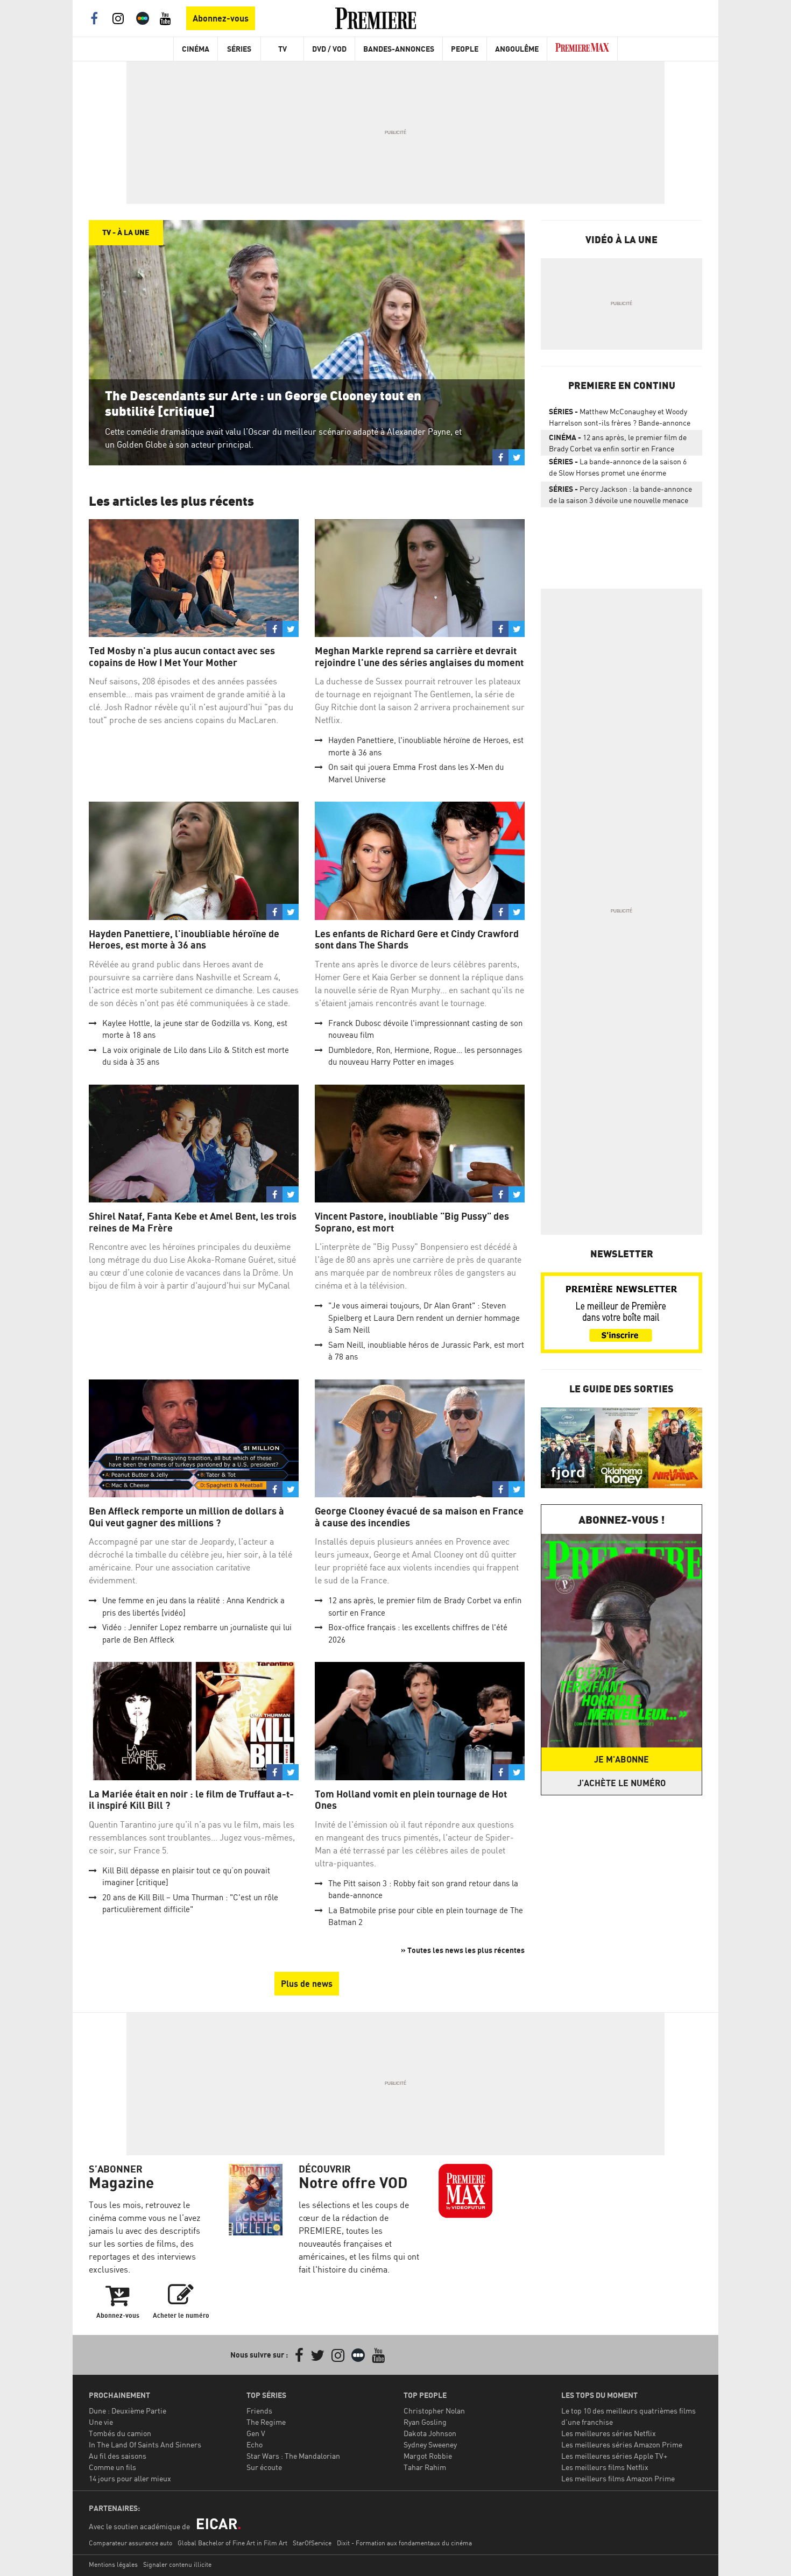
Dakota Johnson (430, 2433)
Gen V (255, 2433)
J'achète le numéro (621, 1783)
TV (282, 48)
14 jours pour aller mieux (130, 2478)
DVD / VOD (329, 48)
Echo (254, 2444)
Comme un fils (112, 2467)
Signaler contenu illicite (177, 2564)
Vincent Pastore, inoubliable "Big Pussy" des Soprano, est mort (412, 1222)
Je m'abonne (621, 1759)
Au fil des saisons (117, 2455)
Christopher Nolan (434, 2410)
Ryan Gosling (425, 2421)
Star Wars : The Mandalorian (293, 2455)
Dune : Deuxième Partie (127, 2410)
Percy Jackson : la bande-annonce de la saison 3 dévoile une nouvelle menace (620, 494)
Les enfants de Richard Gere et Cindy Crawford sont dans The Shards (417, 939)
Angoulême (517, 48)
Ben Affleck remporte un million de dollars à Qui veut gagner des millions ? (186, 1516)
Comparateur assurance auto (130, 2543)
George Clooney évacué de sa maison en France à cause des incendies (419, 1516)
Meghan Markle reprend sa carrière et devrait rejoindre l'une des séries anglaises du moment (419, 656)
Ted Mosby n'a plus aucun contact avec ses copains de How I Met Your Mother (182, 656)
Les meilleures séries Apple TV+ (614, 2455)
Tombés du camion (120, 2433)
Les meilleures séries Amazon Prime (621, 2444)
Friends (259, 2410)
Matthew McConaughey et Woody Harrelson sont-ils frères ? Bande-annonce (619, 417)
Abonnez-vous (221, 18)
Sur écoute (264, 2467)
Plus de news (307, 1983)
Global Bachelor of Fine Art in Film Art (232, 2543)
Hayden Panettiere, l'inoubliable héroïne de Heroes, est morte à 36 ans (184, 939)
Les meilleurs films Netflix (604, 2467)
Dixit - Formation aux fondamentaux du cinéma (404, 2543)
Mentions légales (113, 2564)
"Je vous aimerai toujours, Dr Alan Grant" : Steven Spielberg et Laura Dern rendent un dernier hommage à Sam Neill (424, 1317)
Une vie (101, 2421)
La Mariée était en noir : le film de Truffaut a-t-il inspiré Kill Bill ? (191, 1799)
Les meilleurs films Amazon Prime (618, 2478)
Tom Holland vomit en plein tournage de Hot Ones (411, 1799)
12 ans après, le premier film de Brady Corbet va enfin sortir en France (618, 443)
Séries (239, 48)
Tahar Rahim (425, 2467)
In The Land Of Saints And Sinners (145, 2444)
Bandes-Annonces (398, 48)
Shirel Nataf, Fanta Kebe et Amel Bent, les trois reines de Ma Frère (192, 1222)
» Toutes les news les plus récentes (463, 1950)
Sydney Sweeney (430, 2444)
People (464, 48)
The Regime (266, 2421)
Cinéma (195, 48)
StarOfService (312, 2543)
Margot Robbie (428, 2455)
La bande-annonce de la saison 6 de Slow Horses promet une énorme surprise (618, 469)
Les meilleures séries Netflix (608, 2433)
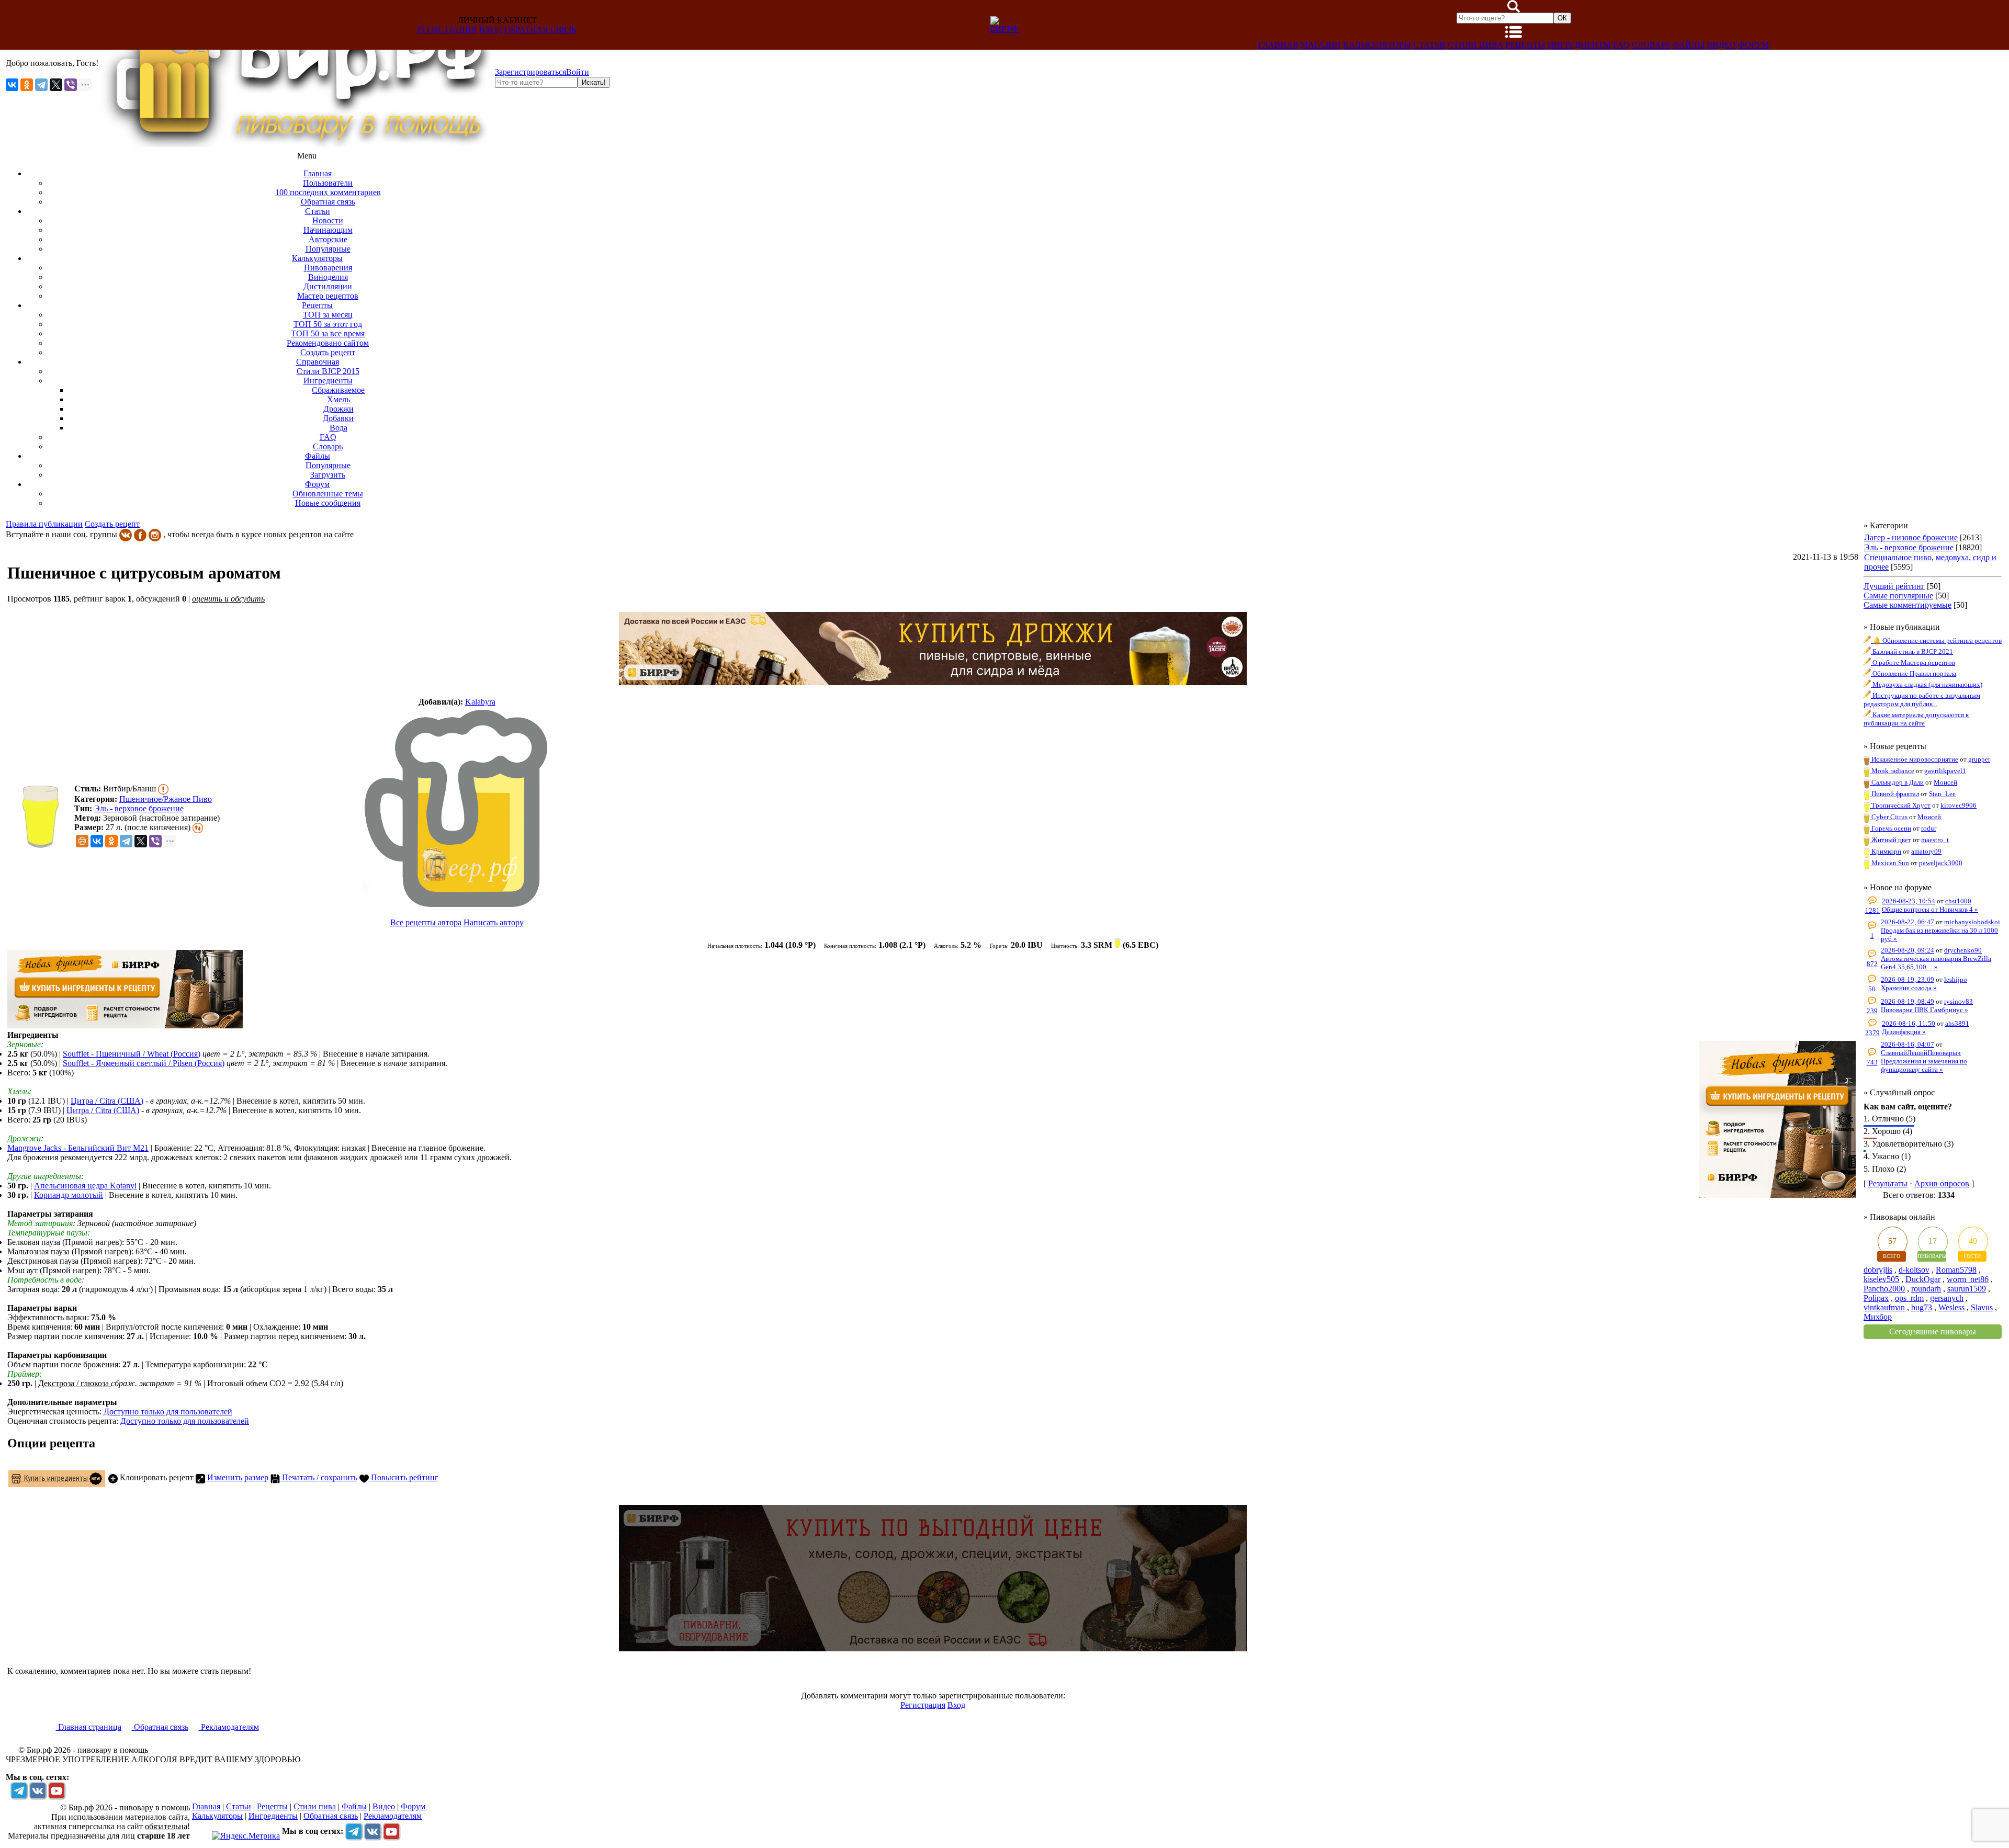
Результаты (1888, 1183)
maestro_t (1935, 840)
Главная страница (88, 1726)
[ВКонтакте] (12, 84)
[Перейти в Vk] (37, 1790)
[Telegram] (41, 84)
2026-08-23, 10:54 (1908, 901)
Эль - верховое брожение (139, 808)
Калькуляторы (1377, 44)
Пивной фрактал (1894, 794)
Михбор (1878, 1316)
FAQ (1621, 44)
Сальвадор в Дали (1897, 782)
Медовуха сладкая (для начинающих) (1926, 684)
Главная (1278, 44)
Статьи (1429, 44)
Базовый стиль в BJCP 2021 (1912, 651)
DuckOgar (1922, 1279)
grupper (1979, 759)
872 (1872, 964)
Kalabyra (480, 701)
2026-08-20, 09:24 (1907, 950)
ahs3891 (1957, 1023)
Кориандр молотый (68, 1195)
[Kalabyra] (457, 808)
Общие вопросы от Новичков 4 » (1930, 909)
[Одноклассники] (26, 84)
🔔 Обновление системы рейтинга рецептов (1936, 640)
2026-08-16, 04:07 (1907, 1044)
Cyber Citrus (1889, 817)
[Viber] (70, 84)
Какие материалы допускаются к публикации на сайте (1916, 719)
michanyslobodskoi (1972, 922)
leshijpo (1955, 979)
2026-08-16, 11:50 (1908, 1023)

○ ○ ○ ○ ○ ○ ○

* _Task to carry out_: Using the entries above, work out how many lines contain the string "Amazon". Respond with that number alone.

* _Task answer_: 2